Dificultades para el despliegue
La complejidad para la integración con sistemas heredados, los costes o la dificultad para medir el retorno de la innovación son parte de las barreras técnicas con las que se encuentran las organizaciones, pero no son las únicas. Así lo han manifestado los directivos de innovación y transformación en grandes compañías que operan en España que han participado en este informe de forma anónima.
La cultura corporativa y la organización interna son factores que muchos de ellos señalan entre las dificultades estructurales para innovar. Entre esos frenos, más de la mitad de las compañías identifica los procesos internos, la inversión en riesgo y los silos de la organización como los grandes obstáculos para dar el salto a la transferencia y escalado.
Pero aún van más allá. Casi la mitad de las compañías señala que estas dificultades son altas o muy altas (48,1%), mientras que casi cuatro de cada 10 las sitúan en un nivel medio (38,9%) y alrededor de una de cada 10 las percibe como bajas (13%).
En conjunto, el estudio dibuja un ecosistema maduro en ambición, pero aún en transición en lo relativo a ejecución, donde el verdadero desafío no es innovar más, sino innovar mejor, integrando el ecosistema, escalando soluciones y conectando la innovación con las prioridades reales del negocio.
Tanto es así que apenas un tercio de las organizaciones declara contar con una capacidad muy alta para implantar tecnología de forma efectiva.
Pero cuando lo logran, el impacto se concentra sobre todo en el lanzamiento de nuevos productos y servicios (61%), la eficiencia operativa (48%) y la generación de nuevas capacidades organizativas (46%).
La innovación abierta como reto pendiente
El documento hace referencia a los dos modelos de innovación que siguen las empresas: abierta (en colaboración con startups) e interna (proyectos que surgen en la propia compañía). Y hay diferencias relevantes.
La primera de ellas no termina de consolidarse. Únicamente tres de cada 10 compañías (29,4%) considera la colaboración con el ecosistema externo como un eje central de su estrategia, frente a más de siete de cada 10 (70,6%) que la perciben como secundaria, poco relevante o inexistente.
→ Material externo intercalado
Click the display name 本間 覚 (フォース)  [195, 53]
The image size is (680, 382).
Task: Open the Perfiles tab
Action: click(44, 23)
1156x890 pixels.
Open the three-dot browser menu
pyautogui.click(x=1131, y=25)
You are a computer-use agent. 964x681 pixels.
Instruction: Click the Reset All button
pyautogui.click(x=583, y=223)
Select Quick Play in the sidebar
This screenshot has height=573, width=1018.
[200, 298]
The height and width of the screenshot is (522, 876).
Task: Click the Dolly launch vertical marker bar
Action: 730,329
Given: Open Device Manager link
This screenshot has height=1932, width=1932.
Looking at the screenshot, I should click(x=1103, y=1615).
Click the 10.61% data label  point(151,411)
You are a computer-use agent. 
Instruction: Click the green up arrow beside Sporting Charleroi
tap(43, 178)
De hecho, el grupo mayoritario reconoce su valor, pero lo mantiene fuera de las prioridades inmediatas.
Una prudencia que también se observa en los presupuestos: aunque el 44% prevé aumentar su inversión en innovación, muchas compañías siguen una línea conservadora y no prevén el aumento de sus partidas para este área.
No es el único epígrafe en el que las cifras no acompañan. El informe también revela que sólo dos de cada 10 organizaciones (18,5%) generan más de la mitad de su innovación en colaboración con empresas emergentes.
El problema no es acceder a ellas, sino integrarlas dentro de su estrategia. Al analizar el origen de los proyectos de innovación, el informe confirma que menos del 25% nace fuera de la organización, mientras que una de cada 10 (11,1%) admite que no realiza ningún tipo de innovación abierta.
El informe refleja así grandes diferencias entre lo que las compañías desean y lo que son capaces de ejecutar. Ese es el reto pendiente. Las que consigan superarlo convertirán la innovación en una ventaja competitiva y ganarán la carrera a las que no sepan salir de la fase piloto.